Aboveground traces of these burrows are sometimes called "gopher eskers".

Outside of the breeding season, each burrow is inhabited by a single adult, with any young leaving once they are weaned. Male burrows extend over a mean area of 474 m2, and those of females 286 m2, but the gophers aggressively defend a larger exclusive area, of 810 m2 for males and 390 m2 for females, around the burrow entrance.

==Reproduction==
In areas with sufficient food, such as agricultural land, breeding can occur year-round, with up to four litters being born each year. In the north, and other, less hospitable, environments, it occurs only during the spring. The local habitat also affects the age at which females begin breeding, with nearly half doing so in their first year in agricultural land, but none at all in desert scrub. Females can breed within the same season they are born, or within three months of their birth. Males tend not to breed until the season after they are born, or at least until they are 6–8 months old.
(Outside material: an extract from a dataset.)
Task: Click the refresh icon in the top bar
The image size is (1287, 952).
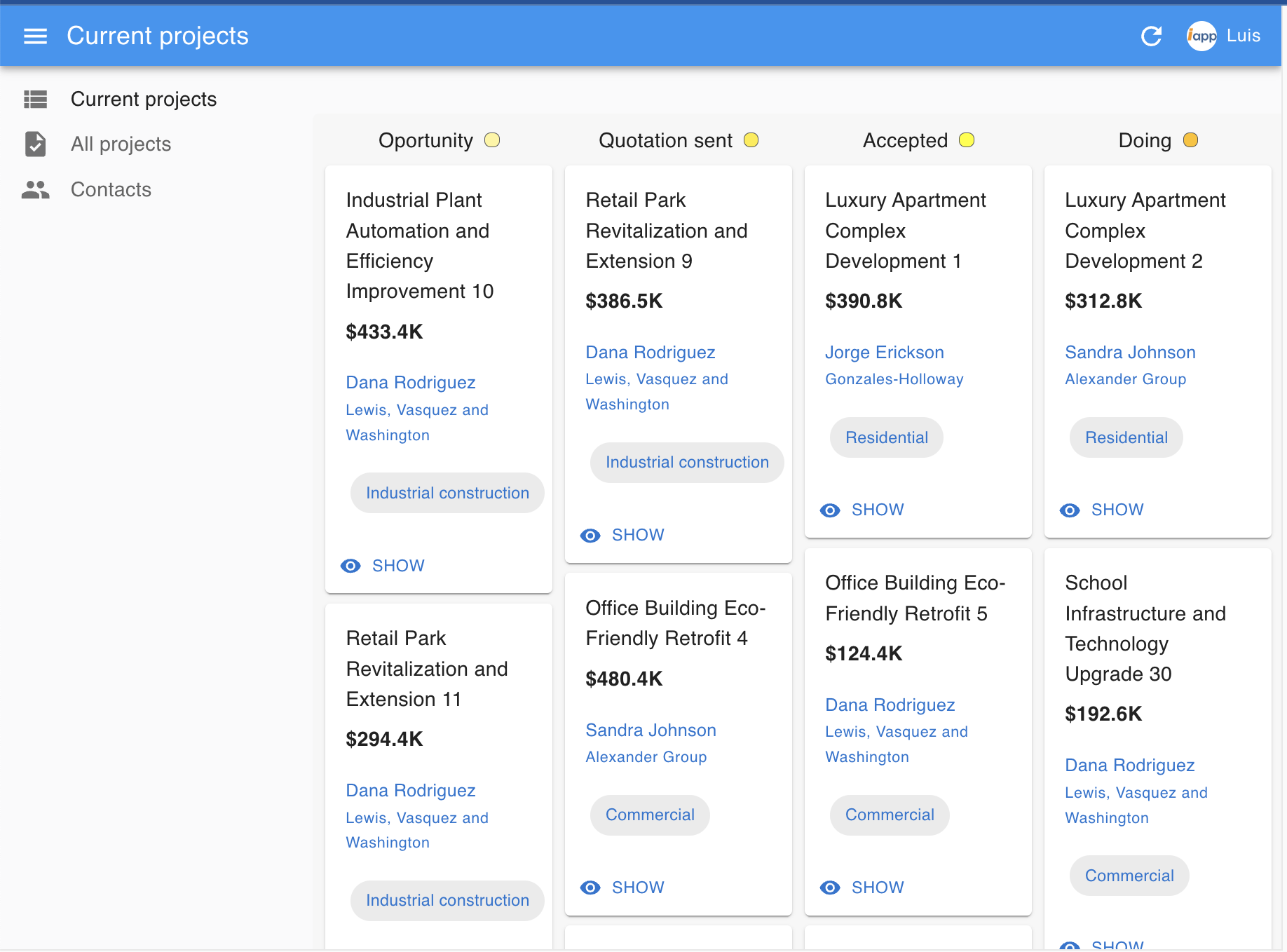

Gestation lasts 18 days, and results in the birth of a litter of up to 12 pups, although three or four are more typical. The young are born hairless and blind, and measure about 5 cm in length. The first, silky coat of fur is replaced by a coarser coat of grey hair as the pups age, before the full adult coat develops.

Botta's pocket gophers are capable of breeding with southern pocket gophers, and until the 1980s, were often considered to belong to the same species. However, male hybrids are sterile, and females have greatly reduced fertility, so rarely have offspring of their own. Hybridization with Townsend's pocket gopher has also been reported, and it, too, appears not to extend much beyond the first generation.